Dimensions and weight: 10.75x12.5x14.25 inches; 24.25 lb.
Capacity: 2.1 quarts
Cleanup: Fairly easy, with a removable basin and a simple-to-scrape wand.
Time: 33 minutes for sorbet; 37 minutes for ice cream.
Where to buy: Amazon, Home Depot, Walmart

The Whynter is simple to operate and made the smoothest sorbet and ice cream of all the units we evaluated. The ice cream, especially, was well aerated and, unlike the product made by some other machines, stayed that way even after being stored in the freezer overnight.

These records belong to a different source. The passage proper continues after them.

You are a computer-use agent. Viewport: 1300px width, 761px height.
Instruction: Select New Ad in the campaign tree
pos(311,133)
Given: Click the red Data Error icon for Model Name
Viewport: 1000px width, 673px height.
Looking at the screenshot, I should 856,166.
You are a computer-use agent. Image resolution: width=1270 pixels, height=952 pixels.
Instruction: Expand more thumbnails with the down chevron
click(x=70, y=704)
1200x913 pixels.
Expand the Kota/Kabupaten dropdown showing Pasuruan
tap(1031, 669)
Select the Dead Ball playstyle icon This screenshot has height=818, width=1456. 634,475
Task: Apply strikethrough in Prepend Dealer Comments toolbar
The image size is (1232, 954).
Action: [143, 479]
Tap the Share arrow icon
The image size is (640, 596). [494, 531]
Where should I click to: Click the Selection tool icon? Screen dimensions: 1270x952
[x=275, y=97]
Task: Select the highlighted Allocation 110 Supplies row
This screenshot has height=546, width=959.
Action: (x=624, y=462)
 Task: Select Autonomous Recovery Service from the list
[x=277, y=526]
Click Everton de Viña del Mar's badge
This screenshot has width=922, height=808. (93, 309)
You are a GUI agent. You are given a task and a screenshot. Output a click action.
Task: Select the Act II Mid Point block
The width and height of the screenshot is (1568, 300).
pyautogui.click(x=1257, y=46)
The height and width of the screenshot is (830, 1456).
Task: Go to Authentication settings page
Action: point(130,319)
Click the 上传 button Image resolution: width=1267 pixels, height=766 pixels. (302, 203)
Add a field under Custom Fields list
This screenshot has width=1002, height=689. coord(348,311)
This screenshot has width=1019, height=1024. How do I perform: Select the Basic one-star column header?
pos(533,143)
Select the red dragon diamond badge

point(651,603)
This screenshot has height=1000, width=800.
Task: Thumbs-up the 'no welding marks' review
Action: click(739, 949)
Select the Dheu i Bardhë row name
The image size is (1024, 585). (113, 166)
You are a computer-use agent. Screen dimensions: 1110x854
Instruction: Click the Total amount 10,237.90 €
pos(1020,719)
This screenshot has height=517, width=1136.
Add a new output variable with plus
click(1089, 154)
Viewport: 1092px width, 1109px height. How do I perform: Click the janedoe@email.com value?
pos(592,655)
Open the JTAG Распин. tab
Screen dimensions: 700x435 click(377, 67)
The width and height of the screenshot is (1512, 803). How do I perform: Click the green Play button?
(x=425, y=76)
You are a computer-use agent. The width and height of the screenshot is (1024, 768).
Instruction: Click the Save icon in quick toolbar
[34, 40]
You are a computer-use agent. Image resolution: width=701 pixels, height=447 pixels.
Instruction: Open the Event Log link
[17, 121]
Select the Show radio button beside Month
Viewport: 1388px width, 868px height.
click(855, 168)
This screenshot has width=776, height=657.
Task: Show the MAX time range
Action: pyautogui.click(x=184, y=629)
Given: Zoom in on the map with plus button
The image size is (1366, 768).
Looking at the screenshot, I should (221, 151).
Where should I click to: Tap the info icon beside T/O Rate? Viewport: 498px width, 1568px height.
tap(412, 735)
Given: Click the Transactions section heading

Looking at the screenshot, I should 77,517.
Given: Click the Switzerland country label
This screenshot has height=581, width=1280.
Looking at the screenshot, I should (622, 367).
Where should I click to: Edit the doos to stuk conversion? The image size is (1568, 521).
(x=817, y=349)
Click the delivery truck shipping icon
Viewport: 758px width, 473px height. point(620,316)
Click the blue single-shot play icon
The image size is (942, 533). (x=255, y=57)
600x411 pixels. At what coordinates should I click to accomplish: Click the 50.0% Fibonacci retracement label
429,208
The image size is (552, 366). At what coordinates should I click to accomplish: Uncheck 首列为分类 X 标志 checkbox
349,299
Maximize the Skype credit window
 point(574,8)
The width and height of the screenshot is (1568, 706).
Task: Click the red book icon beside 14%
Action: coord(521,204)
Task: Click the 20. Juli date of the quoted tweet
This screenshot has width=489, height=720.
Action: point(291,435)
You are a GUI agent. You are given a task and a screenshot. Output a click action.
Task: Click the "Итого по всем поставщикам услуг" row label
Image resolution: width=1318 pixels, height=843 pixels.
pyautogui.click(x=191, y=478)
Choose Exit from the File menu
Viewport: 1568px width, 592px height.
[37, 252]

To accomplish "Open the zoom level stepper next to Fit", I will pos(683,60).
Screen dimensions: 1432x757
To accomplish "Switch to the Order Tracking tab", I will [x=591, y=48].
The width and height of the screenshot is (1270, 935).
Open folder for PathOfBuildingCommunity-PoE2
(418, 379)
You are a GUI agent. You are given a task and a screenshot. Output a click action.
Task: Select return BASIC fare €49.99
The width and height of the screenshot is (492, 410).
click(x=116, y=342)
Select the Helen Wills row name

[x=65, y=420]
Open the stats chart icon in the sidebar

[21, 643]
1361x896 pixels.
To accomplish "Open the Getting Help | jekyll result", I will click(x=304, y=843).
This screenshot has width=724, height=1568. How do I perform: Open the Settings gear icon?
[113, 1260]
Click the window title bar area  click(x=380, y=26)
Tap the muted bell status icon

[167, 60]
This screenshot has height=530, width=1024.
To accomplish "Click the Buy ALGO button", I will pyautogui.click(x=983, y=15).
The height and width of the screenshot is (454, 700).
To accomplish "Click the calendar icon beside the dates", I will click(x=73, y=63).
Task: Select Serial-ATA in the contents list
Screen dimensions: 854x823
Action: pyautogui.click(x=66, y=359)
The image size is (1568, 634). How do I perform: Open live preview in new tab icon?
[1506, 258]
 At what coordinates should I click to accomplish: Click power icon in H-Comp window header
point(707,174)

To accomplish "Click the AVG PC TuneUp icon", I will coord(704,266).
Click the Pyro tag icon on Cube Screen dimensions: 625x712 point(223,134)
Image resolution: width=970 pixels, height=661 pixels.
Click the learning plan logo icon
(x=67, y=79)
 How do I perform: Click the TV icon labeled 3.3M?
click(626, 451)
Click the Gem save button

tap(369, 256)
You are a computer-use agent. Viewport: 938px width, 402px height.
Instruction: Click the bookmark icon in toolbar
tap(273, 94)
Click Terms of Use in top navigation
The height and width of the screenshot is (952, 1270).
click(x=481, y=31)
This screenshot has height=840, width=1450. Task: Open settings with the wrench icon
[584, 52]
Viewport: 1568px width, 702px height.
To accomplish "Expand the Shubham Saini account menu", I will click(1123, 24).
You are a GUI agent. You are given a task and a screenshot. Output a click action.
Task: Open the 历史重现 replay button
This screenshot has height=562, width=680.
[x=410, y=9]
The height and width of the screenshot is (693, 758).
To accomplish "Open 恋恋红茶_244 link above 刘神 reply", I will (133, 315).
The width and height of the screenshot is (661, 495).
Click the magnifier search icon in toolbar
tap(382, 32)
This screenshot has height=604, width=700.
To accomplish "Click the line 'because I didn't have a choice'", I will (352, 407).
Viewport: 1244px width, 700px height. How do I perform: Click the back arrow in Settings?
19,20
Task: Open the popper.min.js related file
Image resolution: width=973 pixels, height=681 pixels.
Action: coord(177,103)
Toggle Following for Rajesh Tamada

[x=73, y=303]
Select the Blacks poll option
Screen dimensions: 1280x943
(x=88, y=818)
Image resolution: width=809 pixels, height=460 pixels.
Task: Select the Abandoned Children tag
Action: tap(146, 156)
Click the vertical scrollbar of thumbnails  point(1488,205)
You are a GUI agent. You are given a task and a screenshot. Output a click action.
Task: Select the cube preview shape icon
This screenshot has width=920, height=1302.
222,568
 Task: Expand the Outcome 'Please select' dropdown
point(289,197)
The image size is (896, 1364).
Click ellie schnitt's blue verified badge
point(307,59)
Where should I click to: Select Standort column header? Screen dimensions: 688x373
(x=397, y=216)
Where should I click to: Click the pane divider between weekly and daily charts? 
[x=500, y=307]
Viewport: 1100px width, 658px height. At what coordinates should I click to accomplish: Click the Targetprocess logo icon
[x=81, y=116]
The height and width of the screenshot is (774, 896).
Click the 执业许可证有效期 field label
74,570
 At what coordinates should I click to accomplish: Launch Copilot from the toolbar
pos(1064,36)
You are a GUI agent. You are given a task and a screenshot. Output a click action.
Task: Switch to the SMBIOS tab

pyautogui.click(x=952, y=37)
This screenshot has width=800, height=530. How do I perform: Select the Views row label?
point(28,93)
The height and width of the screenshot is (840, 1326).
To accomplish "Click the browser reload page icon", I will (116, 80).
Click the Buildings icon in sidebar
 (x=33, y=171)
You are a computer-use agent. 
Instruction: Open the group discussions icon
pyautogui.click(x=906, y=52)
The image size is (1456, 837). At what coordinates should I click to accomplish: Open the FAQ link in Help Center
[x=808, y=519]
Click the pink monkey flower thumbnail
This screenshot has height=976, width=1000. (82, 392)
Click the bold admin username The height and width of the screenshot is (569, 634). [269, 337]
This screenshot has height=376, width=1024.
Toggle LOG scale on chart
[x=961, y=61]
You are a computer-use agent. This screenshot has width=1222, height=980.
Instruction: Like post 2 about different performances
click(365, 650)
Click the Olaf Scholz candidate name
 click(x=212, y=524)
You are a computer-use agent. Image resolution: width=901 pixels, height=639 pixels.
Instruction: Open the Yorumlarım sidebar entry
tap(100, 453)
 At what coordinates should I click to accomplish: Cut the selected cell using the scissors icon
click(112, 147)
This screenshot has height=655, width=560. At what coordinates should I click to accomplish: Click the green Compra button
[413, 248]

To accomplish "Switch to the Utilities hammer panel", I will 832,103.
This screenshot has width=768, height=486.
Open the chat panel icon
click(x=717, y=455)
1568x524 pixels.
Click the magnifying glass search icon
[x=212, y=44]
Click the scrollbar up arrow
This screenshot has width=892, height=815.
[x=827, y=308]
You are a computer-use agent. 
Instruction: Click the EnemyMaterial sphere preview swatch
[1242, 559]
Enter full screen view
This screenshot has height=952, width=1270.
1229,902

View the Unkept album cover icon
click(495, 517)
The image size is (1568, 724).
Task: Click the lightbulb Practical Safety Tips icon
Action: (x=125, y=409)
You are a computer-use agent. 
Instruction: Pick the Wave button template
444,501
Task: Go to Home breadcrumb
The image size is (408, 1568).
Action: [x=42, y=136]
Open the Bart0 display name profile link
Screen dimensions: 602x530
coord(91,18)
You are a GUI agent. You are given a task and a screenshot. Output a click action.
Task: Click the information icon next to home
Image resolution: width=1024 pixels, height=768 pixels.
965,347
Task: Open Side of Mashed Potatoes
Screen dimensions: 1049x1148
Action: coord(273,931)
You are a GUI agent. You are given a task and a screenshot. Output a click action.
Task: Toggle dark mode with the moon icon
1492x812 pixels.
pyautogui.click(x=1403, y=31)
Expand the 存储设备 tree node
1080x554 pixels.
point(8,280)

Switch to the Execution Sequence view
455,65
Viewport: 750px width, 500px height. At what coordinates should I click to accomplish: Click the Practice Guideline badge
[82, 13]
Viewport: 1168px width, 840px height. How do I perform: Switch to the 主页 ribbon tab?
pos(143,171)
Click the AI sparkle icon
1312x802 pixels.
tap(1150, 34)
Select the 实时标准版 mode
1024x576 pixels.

The Whynter also comes with a few very handy modes. One cools the unit and your mix before production so that it’s the right temperature to yield the proper consistency. Another lets you keep ice cream cold in the machine after making it. And it will keep the paddle churning to maintain the same smooth consistency and ultra-creamy texture you get right when the machine has finished producing a batch, even when you scoop later.

Lastly, the wide basin shape makes it easy to scoop out your ice cream after the Whynter has finished.

While it’s easy to operate, the unit is very tall. When it’s placed on a countertop, you may be adding ingredients blind (unless you happen to be very tall yourself), and after the ice cream is done, extracting the paddle is relatively awkward because of that height. It’s also heavy and large, so you’ll need ample room to store it.

Able and Affordable: Cuisinart ICE-21P1 Frozen Yogurt, Ice Cream & Sorbet Maker

Compact and relatively quiet, the Cuisinart model produced our second-favorite batch of ice cream.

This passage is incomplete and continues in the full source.